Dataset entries
>>>>>

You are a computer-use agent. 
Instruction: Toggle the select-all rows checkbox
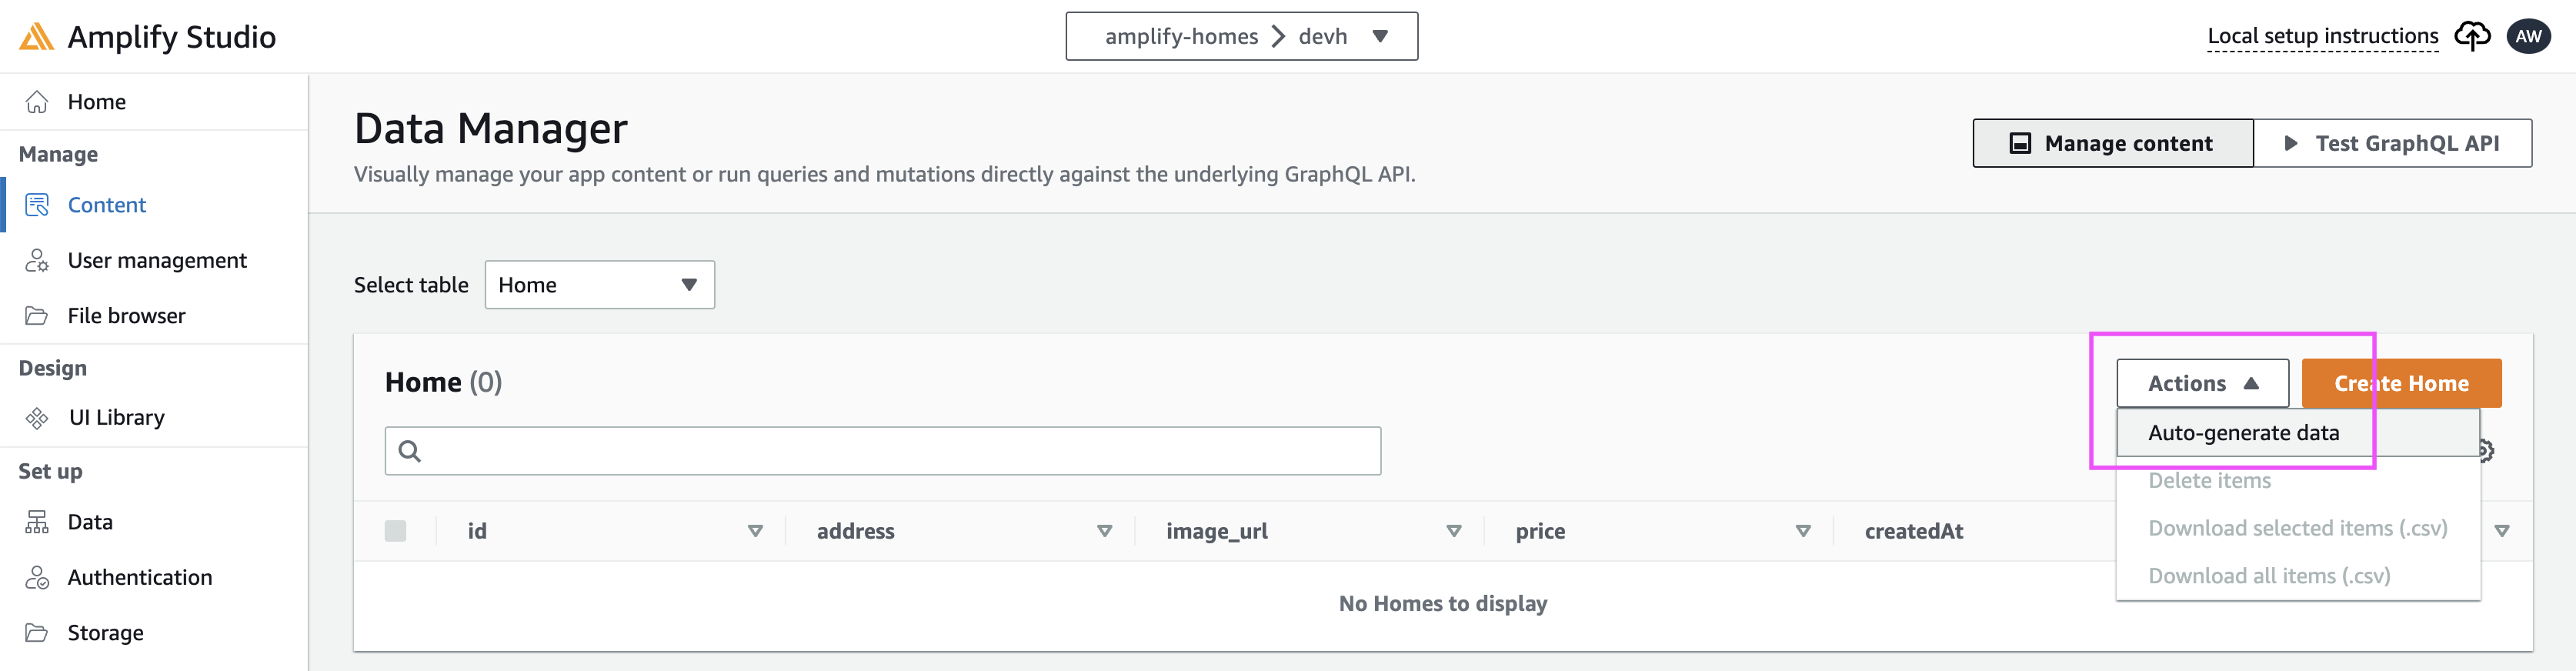(395, 531)
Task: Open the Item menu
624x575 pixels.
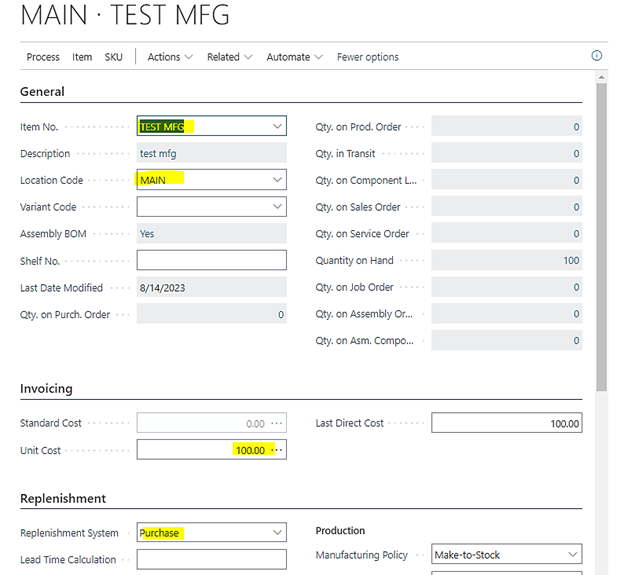Action: click(82, 57)
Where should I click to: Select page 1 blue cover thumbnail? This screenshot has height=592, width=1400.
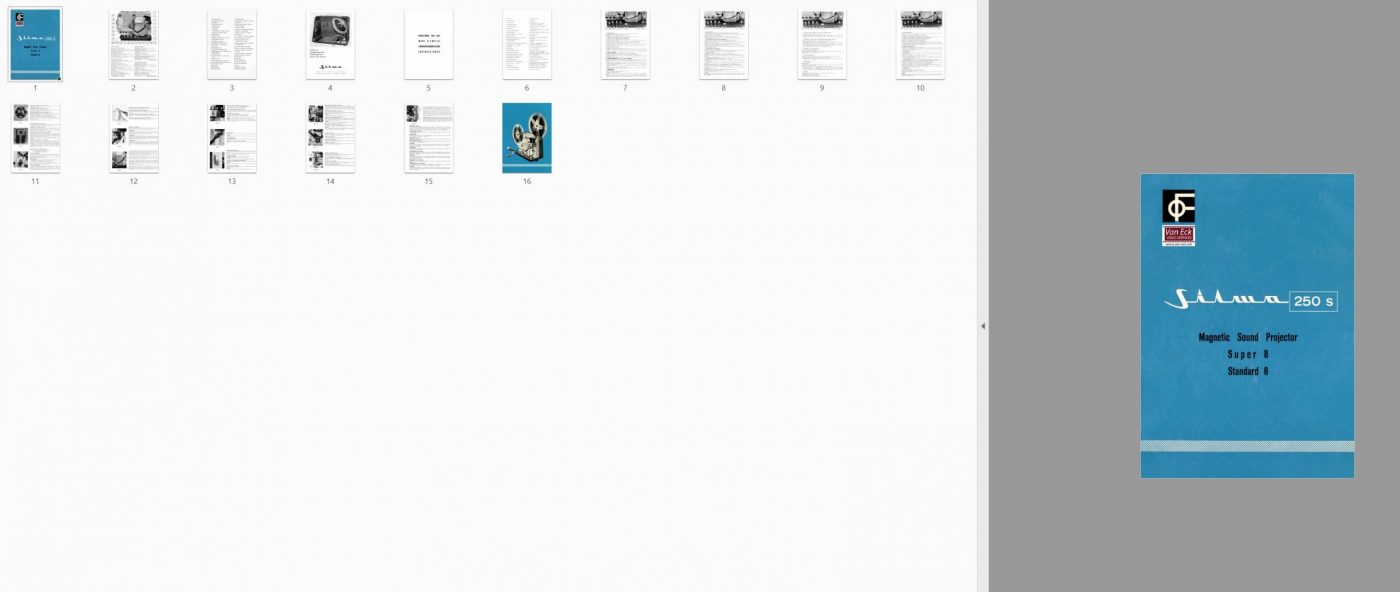[x=35, y=45]
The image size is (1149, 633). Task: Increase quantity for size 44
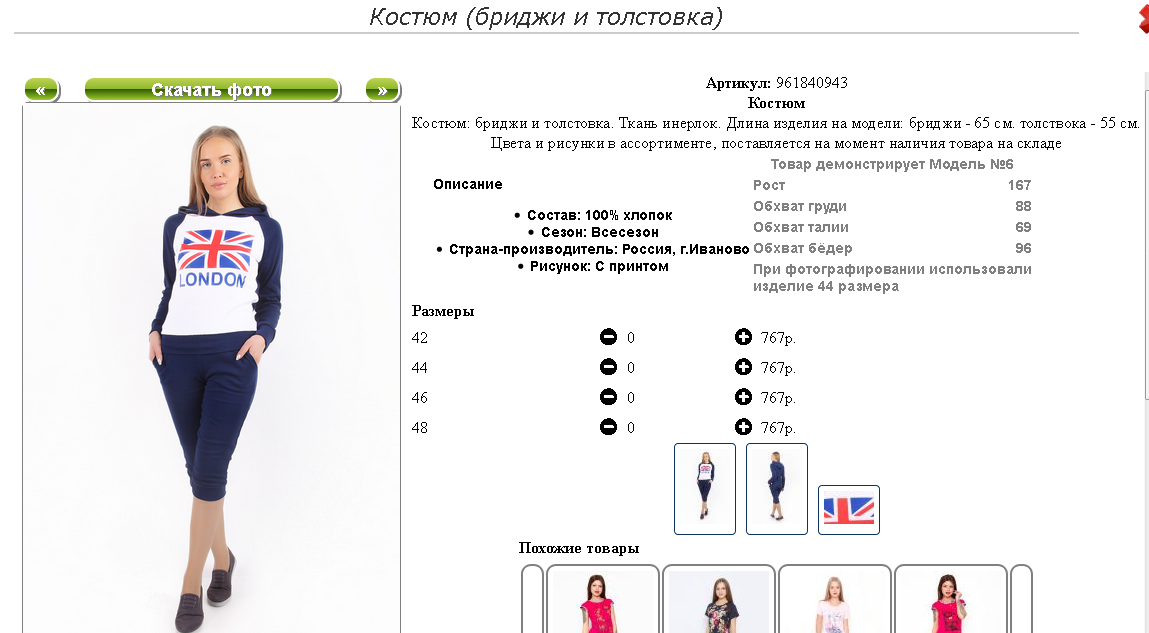point(743,367)
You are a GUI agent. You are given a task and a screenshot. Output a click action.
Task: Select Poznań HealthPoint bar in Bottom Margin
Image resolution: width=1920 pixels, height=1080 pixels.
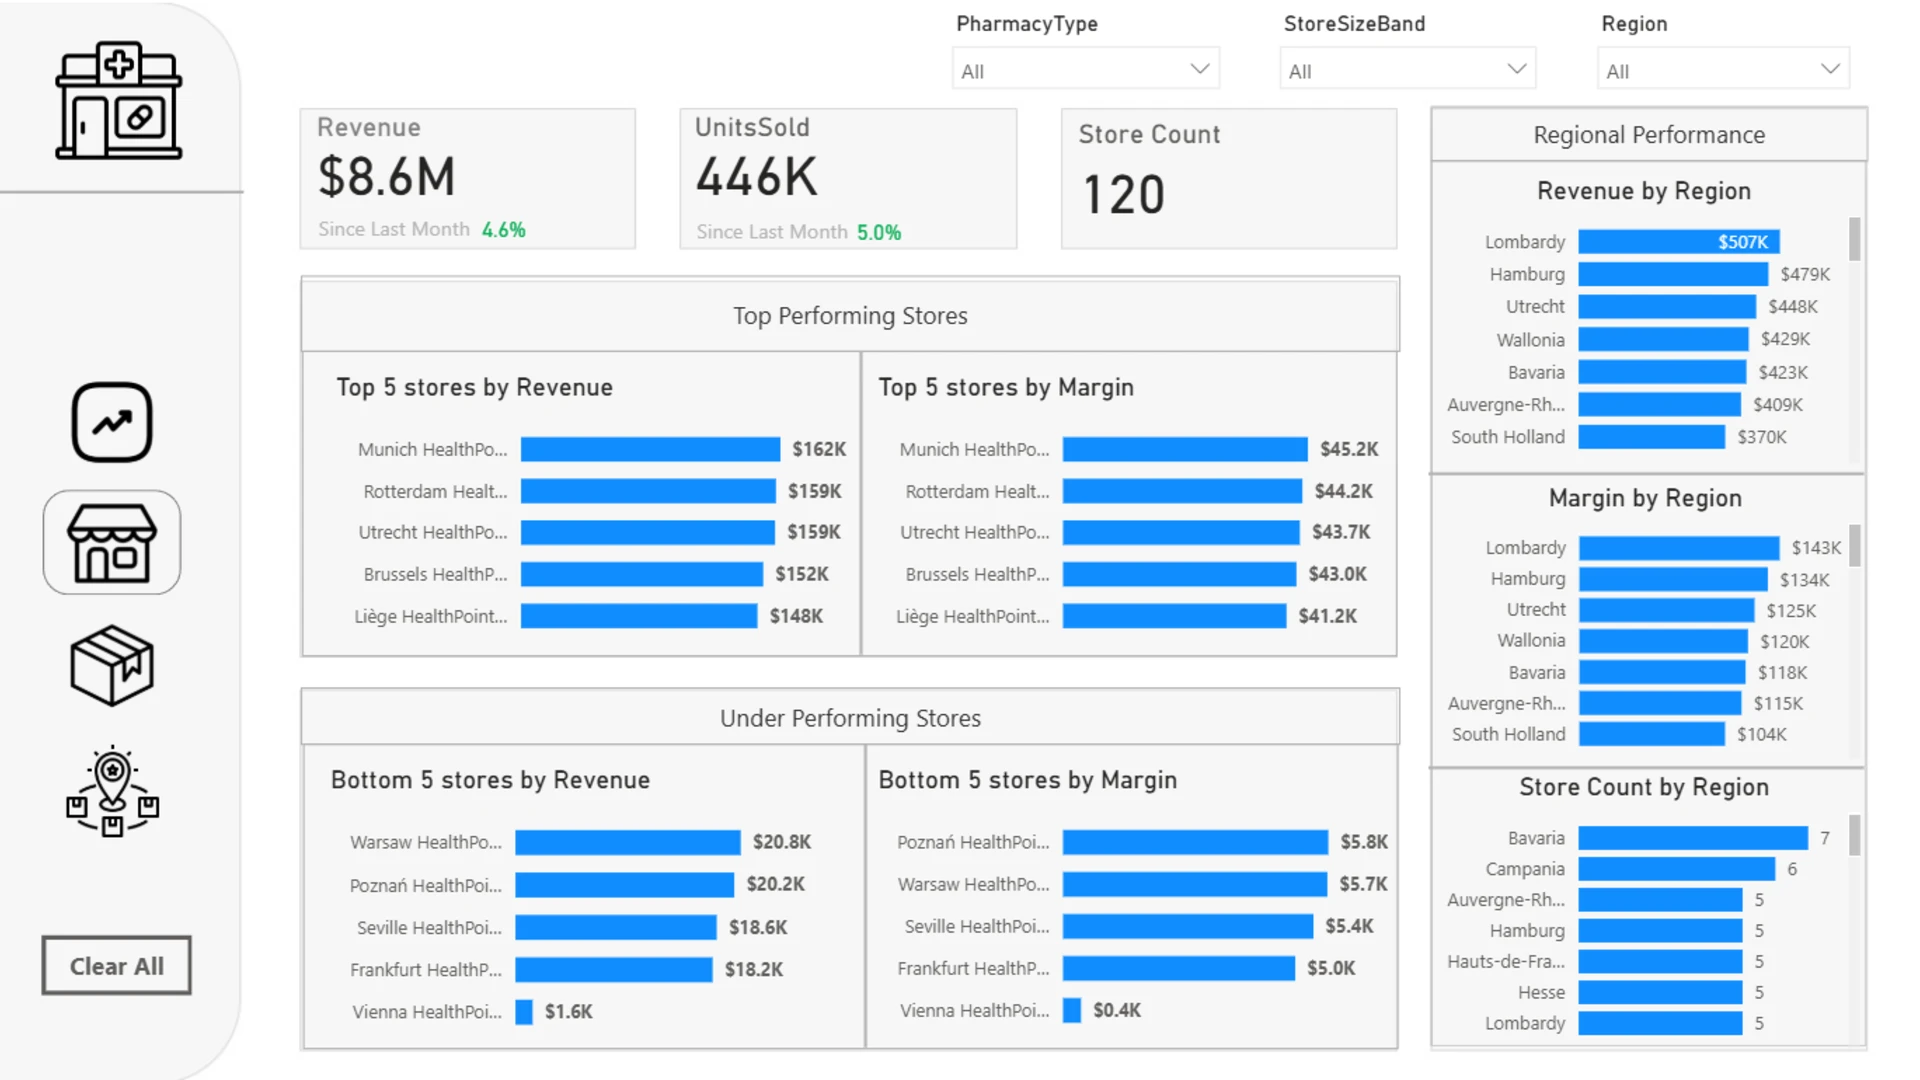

<<<<<

▶ Task objective:
Every line between the one containing "624x575 pixels." and the last line of the data above, both included, should be copied exactly, but not the pictures.

▶ Exercise response:
624x575 pixels.
Action: click(82, 57)
Where should I click to: Select page 1 blue cover thumbnail? This screenshot has height=592, width=1400.
[x=35, y=45]
The image size is (1149, 633). Task: Increase quantity for size 44
point(743,367)
You are a GUI agent. You are given a task and a screenshot. Output a click action.
Task: Select Poznań HealthPoint bar in Bottom Margin
Image resolution: width=1920 pixels, height=1080 pixels.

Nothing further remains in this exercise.